Revisiting the foregoing discussion of EROI trends by combining Fig. 2a–d reveals that, despite scenario-dependent differences, all trends can be linked to the corresponding VRE penetration. The next section explains the reasons of the above trends and the dependence of EROI on various factors in more detail (Fig. 3). Further analysis of the EROI relation with system LCOE (Fig. 3d) shows that low-cost solutions correlate to low EROI. Replacing fossil and nuclear power with RE reduces the system’s LCOE by lowering fuel and CO₂ costs.

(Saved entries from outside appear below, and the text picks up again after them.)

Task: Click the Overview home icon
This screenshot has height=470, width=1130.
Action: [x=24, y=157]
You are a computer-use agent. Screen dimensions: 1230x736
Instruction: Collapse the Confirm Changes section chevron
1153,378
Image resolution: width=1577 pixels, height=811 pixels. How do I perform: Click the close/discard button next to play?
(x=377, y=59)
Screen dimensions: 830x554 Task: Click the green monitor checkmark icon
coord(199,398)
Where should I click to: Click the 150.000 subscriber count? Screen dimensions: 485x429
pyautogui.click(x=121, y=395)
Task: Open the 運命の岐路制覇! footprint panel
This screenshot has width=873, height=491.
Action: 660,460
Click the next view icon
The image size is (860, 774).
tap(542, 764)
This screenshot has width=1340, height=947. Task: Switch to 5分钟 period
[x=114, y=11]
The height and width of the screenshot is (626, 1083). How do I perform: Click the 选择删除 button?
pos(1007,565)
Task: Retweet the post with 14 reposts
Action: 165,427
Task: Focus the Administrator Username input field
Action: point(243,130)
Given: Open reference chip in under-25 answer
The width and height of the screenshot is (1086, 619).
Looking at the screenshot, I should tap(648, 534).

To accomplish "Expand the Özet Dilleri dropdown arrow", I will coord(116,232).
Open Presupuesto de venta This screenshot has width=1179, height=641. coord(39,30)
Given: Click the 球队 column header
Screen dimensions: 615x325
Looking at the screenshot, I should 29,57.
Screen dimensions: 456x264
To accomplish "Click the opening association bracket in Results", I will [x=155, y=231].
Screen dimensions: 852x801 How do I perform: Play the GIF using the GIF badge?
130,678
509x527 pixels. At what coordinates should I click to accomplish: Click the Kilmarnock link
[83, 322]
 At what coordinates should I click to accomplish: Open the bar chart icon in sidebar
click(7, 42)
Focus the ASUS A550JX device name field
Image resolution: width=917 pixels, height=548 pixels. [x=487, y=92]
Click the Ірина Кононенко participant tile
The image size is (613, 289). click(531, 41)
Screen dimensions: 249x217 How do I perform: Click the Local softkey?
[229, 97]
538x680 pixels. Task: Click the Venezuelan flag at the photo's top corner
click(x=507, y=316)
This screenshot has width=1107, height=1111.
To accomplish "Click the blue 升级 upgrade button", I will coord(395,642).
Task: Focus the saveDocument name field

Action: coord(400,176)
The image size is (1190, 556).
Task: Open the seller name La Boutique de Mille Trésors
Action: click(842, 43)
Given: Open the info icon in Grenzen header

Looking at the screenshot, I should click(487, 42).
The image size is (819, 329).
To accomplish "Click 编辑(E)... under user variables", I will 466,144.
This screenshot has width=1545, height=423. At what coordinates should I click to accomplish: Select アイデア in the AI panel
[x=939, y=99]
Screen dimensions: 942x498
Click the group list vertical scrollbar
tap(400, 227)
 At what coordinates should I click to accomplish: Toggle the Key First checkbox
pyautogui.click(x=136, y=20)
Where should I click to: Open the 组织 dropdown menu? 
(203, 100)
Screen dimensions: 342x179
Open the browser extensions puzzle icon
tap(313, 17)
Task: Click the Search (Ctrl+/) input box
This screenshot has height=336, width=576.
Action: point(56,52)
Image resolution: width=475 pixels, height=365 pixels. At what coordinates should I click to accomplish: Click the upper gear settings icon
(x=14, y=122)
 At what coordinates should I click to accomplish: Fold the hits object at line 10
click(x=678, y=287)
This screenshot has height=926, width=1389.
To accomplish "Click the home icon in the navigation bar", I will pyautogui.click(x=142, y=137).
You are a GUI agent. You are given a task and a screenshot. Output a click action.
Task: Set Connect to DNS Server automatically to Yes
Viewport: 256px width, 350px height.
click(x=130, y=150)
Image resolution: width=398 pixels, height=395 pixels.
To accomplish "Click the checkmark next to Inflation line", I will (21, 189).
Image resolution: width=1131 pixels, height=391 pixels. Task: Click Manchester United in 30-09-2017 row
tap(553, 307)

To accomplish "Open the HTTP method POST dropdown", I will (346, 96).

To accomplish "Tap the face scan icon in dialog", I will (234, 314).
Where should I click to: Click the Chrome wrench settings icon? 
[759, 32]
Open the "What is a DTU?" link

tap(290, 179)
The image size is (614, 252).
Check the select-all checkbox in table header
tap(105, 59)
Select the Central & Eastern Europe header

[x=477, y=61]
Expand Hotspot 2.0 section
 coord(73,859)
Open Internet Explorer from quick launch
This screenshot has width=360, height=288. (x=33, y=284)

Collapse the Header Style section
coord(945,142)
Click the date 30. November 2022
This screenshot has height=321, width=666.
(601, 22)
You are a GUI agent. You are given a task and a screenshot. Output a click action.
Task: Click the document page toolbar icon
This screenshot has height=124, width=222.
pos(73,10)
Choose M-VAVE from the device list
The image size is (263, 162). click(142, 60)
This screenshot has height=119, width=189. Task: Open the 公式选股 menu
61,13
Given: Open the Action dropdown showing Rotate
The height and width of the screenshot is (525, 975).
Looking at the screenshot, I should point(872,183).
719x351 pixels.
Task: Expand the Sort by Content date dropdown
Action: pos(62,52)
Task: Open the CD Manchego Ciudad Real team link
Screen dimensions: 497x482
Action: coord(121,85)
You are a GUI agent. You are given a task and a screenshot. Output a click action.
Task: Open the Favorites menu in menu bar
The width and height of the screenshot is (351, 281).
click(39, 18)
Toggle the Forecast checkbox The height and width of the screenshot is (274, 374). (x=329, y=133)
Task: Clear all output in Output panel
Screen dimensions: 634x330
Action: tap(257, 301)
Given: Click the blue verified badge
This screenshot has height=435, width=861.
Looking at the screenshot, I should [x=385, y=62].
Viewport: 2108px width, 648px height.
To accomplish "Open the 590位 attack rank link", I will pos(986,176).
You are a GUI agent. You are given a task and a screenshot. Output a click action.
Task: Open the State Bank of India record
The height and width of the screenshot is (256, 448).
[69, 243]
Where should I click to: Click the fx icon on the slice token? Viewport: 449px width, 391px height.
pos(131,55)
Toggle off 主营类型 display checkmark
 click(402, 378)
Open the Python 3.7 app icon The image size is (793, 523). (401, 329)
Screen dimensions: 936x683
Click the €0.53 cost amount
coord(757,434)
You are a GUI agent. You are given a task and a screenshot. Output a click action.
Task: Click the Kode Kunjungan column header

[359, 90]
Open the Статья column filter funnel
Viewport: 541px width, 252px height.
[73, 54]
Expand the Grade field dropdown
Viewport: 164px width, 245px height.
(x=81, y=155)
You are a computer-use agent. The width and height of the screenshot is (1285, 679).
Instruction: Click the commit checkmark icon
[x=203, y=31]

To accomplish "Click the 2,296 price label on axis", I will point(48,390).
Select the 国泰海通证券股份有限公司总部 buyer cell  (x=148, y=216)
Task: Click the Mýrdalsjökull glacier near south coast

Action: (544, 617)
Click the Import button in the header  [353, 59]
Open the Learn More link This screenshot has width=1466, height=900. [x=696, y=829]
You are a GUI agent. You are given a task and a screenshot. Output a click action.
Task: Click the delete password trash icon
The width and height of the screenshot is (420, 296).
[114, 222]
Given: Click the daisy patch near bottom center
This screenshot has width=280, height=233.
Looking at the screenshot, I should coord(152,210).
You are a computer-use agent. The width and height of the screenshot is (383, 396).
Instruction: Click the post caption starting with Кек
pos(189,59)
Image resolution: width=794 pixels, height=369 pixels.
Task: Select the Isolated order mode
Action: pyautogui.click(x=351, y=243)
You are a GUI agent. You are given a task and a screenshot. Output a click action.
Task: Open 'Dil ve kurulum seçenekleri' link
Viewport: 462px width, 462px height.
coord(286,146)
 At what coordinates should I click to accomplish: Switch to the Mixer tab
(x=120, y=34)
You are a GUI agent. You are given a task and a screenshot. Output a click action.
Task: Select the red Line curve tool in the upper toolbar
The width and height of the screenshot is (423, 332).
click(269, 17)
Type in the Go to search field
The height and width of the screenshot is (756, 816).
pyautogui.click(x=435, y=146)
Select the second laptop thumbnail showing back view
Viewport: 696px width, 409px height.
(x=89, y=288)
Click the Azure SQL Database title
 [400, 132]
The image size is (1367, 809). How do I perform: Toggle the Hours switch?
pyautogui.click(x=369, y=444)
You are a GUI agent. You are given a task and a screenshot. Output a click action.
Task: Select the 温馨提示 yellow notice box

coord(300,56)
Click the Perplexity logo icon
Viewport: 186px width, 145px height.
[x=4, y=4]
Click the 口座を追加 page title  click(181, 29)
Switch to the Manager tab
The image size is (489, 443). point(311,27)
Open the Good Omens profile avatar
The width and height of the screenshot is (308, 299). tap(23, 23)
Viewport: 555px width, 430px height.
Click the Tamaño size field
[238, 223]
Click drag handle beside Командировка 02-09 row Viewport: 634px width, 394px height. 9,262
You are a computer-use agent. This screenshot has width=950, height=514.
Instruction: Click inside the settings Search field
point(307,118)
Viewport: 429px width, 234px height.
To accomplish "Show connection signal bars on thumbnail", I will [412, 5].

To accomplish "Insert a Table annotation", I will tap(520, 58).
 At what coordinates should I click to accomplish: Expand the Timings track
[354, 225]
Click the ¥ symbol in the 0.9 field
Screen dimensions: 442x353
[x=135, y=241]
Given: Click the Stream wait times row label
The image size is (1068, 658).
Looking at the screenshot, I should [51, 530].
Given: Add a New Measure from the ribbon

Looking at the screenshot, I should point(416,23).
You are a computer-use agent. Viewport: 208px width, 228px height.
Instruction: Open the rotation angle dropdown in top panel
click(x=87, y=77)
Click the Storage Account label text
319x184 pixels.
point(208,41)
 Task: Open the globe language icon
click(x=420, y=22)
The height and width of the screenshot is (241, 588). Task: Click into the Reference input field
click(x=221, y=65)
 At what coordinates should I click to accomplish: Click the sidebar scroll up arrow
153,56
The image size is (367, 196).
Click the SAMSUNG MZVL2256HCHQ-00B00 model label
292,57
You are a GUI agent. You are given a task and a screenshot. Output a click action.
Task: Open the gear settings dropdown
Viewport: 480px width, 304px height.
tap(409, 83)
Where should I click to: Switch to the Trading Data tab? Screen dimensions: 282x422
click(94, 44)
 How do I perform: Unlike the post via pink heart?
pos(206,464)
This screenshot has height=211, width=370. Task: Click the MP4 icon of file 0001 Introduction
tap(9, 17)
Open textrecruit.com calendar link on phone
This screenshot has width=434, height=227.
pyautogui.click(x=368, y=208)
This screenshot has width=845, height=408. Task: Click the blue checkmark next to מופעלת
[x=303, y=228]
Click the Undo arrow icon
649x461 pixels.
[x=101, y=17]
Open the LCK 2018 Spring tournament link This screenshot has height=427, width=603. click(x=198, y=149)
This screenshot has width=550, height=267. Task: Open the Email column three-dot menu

The EI for the upstream processes of the fuel chain initially account for a significant percentage of the total system EI. As the transition progresses, this share is replaced by the EI of the RE technologies and their enabling systems, and the addition of enabling technologies leads to a further decrease in EROI values. The level of reduction in the LCOE and EROI is related to the key decisive factors, which are system composition, the type of technology, the costs associated with the technologies, the cost of capital, the capacity utilisation, and the required energy investments. The observed trend may change depending on these decisive factors, and the interpretation here is presented by a relative trend analysis of two different indicators. This conclusion may change in future depending on the system types (predominantly fossil-nuclear powered or highly RE with enabling technologies), as the investigation of system level ET studies increases, and thus, the complex nature of this relationship can be better elucidated.

Fig. 3: The relative trends of EROIs.

EROI trends relationships with a storage energy capacity, b curtailment, c the ratio of CO₂ to generated electricity and d levelised cost of electricity (LCOE) versus (vs) year. Note that the represented variable renewable energy penetration values only include solar photovoltaic and wind power technologies. (F) represents the final consumption. BPS scenarios are shown in blue and grey lines and dots, IEA scenarios in yellow and Teske/DLR scenarios in green lines and dots.

On the other hand, low EROI was found to be one of the cleanest options (Fig. 3c, d), while systems with high EROI are usually the ones with high CO₂ emissions as observed from IEA scenarios, which are not achieving net-zero CO₂ power systems by 2050. Thus, a multicriteria system designing will provide a better means of defining the proper path. The presence of high uncertainty due to data aggregation³⁹, other limitations and sensitivity covered in Solomon et al.²⁷ are the additional reasons justifying the need of multicriteria future system designing.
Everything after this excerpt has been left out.